» **Data extracted from a collection**
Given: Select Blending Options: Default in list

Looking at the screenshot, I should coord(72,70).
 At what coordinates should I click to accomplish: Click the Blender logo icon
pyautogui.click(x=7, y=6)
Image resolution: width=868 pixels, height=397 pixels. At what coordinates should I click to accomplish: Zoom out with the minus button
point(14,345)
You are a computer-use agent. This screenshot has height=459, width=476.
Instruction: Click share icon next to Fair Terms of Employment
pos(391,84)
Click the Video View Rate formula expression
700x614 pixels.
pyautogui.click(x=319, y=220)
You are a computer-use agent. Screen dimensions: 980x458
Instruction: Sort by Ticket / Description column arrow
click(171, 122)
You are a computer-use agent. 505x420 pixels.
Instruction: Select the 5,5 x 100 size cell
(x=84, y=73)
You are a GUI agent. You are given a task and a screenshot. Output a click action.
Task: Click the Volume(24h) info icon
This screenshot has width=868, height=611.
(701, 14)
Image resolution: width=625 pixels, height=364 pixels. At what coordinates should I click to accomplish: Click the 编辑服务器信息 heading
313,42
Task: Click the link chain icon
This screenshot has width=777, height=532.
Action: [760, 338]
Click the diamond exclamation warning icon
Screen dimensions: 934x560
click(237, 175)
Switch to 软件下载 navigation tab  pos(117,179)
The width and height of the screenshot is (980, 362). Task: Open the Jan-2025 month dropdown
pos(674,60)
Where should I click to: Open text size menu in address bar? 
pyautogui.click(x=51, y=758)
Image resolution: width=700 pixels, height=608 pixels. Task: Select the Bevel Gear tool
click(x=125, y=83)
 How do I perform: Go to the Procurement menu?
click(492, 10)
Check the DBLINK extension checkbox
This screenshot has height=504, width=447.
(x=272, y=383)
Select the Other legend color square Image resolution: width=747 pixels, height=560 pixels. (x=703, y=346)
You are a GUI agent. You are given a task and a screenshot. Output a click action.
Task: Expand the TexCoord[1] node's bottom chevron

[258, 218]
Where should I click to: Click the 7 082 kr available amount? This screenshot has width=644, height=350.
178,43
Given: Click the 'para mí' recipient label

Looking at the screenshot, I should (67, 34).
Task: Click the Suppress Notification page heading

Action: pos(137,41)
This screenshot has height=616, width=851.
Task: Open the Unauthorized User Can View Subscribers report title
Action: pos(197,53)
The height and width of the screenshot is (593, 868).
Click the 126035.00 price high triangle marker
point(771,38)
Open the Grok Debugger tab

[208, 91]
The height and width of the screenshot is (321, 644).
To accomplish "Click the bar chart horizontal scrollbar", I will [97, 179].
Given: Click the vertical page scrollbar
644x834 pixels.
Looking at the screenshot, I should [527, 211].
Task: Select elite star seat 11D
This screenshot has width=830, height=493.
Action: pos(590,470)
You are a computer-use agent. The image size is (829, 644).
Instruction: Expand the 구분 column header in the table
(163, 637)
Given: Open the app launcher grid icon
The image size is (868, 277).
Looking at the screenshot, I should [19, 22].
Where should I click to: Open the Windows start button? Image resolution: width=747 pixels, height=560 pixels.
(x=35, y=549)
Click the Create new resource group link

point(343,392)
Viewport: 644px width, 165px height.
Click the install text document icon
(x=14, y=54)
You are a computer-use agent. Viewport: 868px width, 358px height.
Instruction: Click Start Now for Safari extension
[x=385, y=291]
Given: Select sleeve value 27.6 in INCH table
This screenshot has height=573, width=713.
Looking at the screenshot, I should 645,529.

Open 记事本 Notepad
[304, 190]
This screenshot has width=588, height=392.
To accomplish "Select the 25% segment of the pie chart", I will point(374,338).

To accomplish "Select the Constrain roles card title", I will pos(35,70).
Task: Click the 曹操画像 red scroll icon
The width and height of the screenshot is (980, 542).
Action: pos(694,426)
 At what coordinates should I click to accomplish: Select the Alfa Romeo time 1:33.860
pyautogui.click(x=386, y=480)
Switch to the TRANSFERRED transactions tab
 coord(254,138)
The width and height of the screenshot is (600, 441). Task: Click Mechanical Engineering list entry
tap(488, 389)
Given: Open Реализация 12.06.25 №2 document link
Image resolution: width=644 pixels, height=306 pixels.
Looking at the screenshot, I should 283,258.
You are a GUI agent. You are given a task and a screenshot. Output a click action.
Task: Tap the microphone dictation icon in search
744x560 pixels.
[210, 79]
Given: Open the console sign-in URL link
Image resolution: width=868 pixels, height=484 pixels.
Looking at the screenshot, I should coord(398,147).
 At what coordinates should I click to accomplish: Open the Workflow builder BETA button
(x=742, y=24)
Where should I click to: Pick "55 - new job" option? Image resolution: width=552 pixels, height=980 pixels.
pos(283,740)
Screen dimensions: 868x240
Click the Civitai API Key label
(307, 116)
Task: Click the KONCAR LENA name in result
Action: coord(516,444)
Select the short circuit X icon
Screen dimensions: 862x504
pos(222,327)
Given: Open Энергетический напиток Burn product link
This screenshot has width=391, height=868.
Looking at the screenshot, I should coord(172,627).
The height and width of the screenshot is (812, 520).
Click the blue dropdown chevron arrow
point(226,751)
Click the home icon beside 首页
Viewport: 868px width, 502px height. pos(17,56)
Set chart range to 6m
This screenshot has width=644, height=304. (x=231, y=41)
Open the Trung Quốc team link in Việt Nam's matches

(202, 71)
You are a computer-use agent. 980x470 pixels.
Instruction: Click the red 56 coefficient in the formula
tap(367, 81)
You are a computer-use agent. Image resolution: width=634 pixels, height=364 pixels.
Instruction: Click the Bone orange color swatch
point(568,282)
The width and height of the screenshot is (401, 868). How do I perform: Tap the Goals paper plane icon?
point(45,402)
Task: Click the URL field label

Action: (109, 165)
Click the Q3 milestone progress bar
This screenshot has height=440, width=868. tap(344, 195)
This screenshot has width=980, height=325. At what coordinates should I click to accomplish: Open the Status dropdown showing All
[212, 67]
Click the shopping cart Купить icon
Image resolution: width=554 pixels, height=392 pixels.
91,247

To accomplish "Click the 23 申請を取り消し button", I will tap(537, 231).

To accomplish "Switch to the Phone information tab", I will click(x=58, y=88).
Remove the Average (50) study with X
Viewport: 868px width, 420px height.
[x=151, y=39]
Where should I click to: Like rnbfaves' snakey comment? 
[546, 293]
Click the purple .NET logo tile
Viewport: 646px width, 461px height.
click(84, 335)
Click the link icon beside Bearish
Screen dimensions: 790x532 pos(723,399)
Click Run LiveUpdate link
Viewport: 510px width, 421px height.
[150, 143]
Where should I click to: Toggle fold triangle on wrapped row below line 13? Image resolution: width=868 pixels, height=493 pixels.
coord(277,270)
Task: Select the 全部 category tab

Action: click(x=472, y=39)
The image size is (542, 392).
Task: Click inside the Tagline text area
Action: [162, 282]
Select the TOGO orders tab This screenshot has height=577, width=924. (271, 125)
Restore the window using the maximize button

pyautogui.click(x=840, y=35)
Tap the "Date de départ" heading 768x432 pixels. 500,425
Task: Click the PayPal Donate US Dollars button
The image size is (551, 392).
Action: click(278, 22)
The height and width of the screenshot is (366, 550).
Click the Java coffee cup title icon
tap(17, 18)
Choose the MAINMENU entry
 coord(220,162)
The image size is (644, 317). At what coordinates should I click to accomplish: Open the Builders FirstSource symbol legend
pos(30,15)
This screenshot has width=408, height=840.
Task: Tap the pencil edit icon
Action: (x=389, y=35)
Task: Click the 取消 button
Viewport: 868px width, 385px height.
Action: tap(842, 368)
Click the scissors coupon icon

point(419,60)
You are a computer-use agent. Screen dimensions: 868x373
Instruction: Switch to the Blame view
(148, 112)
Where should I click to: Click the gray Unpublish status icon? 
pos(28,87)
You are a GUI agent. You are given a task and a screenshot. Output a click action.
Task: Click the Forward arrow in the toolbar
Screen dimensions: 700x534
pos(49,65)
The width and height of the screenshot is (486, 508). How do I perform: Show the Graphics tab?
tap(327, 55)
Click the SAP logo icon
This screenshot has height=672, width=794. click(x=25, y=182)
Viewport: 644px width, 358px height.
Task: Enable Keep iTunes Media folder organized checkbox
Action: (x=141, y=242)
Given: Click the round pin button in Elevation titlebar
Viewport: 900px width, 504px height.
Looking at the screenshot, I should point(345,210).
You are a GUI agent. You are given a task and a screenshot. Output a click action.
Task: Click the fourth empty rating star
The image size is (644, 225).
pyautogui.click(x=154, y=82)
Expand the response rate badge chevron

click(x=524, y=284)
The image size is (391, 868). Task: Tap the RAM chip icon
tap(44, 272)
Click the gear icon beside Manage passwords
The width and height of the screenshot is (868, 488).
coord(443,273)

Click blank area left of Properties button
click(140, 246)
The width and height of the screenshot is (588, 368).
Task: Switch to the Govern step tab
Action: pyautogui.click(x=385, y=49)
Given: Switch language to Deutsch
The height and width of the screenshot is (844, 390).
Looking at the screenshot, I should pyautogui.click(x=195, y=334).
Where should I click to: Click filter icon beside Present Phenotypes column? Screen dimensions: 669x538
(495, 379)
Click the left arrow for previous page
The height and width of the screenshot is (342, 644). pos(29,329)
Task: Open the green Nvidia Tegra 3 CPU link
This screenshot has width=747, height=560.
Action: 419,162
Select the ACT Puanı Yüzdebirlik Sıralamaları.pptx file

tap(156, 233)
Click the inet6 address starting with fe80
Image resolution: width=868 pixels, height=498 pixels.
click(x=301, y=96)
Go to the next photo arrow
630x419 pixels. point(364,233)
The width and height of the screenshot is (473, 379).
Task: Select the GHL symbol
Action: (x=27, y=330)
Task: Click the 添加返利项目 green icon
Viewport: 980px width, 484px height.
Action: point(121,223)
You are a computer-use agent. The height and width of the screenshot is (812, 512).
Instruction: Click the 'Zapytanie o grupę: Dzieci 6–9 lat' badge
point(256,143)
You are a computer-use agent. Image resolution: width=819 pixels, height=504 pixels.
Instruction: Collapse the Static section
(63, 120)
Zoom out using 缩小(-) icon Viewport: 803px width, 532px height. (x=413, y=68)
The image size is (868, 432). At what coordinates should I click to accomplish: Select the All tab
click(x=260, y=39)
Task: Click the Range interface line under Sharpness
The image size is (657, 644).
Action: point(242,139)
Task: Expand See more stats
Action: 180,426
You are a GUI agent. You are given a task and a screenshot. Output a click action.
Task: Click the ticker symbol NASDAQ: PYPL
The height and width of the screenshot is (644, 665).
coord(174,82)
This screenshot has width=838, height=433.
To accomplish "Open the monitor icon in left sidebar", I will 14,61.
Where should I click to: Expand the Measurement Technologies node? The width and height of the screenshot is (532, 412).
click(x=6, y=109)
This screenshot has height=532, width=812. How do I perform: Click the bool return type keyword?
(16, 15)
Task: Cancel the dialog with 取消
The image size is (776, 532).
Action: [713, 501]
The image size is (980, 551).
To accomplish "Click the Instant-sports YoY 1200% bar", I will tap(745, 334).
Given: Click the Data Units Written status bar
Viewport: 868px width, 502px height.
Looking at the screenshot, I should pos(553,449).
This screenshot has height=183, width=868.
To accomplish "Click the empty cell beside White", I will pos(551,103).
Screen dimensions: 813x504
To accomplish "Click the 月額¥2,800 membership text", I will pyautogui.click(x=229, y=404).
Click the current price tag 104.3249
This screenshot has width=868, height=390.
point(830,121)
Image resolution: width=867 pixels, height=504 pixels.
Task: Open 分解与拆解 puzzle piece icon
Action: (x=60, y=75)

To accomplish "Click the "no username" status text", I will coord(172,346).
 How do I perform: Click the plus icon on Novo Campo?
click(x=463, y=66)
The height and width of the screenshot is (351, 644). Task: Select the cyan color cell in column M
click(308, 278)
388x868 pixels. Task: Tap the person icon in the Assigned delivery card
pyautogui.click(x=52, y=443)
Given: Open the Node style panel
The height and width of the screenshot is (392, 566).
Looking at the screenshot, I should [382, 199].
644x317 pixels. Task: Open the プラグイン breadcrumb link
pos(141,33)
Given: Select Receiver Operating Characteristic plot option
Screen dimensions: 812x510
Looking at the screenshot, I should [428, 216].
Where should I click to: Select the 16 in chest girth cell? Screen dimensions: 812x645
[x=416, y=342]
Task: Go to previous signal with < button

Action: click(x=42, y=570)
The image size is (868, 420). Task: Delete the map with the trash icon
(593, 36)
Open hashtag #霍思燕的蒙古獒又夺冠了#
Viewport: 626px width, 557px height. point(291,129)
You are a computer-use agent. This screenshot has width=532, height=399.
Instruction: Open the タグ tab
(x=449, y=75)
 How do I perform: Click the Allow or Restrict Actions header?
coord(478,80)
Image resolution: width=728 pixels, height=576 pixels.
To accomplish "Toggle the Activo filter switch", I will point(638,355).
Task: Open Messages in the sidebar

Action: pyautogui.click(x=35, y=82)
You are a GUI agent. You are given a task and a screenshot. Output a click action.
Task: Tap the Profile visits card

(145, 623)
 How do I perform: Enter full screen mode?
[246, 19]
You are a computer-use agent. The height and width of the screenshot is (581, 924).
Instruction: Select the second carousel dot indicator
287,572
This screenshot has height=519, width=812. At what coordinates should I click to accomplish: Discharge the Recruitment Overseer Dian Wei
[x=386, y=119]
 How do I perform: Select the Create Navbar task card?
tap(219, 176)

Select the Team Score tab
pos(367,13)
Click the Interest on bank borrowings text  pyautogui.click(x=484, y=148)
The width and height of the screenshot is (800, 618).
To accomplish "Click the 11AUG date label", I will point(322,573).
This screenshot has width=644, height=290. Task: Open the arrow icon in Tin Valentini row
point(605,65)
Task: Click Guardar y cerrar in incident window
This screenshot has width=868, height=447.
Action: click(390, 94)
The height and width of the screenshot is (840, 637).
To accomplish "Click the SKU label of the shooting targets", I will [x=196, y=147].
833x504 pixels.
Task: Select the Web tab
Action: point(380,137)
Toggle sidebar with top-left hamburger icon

» **YOUR GOAL**
Please return the lines above exactly, from the first one down to the line with "Task: Click the link chain icon", and stop after that line.

» **COMPLETED TASK**
Given: Select Blending Options: Default in list

Looking at the screenshot, I should coord(72,70).
 At what coordinates should I click to accomplish: Click the Blender logo icon
pyautogui.click(x=7, y=6)
Image resolution: width=868 pixels, height=397 pixels. At what coordinates should I click to accomplish: Zoom out with the minus button
point(14,345)
You are a computer-use agent. This screenshot has height=459, width=476.
Instruction: Click share icon next to Fair Terms of Employment
pos(391,84)
Click the Video View Rate formula expression
700x614 pixels.
pyautogui.click(x=319, y=220)
You are a computer-use agent. Screen dimensions: 980x458
Instruction: Sort by Ticket / Description column arrow
click(171, 122)
You are a computer-use agent. 505x420 pixels.
Instruction: Select the 5,5 x 100 size cell
(x=84, y=73)
You are a GUI agent. You are given a task and a screenshot. Output a click action.
Task: Click the Volume(24h) info icon
This screenshot has width=868, height=611.
(701, 14)
Image resolution: width=625 pixels, height=364 pixels. At what coordinates should I click to accomplish: Click the 编辑服务器信息 heading
313,42
Task: Click the link chain icon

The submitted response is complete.